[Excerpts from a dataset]
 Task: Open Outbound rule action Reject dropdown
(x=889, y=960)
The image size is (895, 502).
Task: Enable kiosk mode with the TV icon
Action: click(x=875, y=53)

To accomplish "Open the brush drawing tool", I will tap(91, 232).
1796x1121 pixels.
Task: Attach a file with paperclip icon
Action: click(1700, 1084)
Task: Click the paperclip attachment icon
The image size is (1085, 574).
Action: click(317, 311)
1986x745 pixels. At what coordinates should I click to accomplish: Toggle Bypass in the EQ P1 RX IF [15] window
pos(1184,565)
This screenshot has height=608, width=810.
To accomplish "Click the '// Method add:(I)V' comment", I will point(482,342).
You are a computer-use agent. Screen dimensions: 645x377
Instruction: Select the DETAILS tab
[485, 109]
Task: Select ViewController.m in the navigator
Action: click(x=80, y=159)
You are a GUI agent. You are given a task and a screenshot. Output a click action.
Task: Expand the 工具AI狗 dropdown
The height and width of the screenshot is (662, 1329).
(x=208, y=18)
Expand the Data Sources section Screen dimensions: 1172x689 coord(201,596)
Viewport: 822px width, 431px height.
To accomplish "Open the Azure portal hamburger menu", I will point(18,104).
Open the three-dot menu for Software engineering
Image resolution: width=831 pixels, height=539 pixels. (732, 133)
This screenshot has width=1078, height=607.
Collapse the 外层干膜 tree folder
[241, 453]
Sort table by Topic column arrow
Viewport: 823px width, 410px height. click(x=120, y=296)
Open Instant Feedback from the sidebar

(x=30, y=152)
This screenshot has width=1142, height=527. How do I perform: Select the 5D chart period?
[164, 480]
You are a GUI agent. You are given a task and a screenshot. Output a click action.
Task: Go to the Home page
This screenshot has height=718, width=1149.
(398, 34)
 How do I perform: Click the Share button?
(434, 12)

**Try it**
Looking at the records above, say how many lines contain the string "point". Give the number and no other words.

**Completed exercise**
2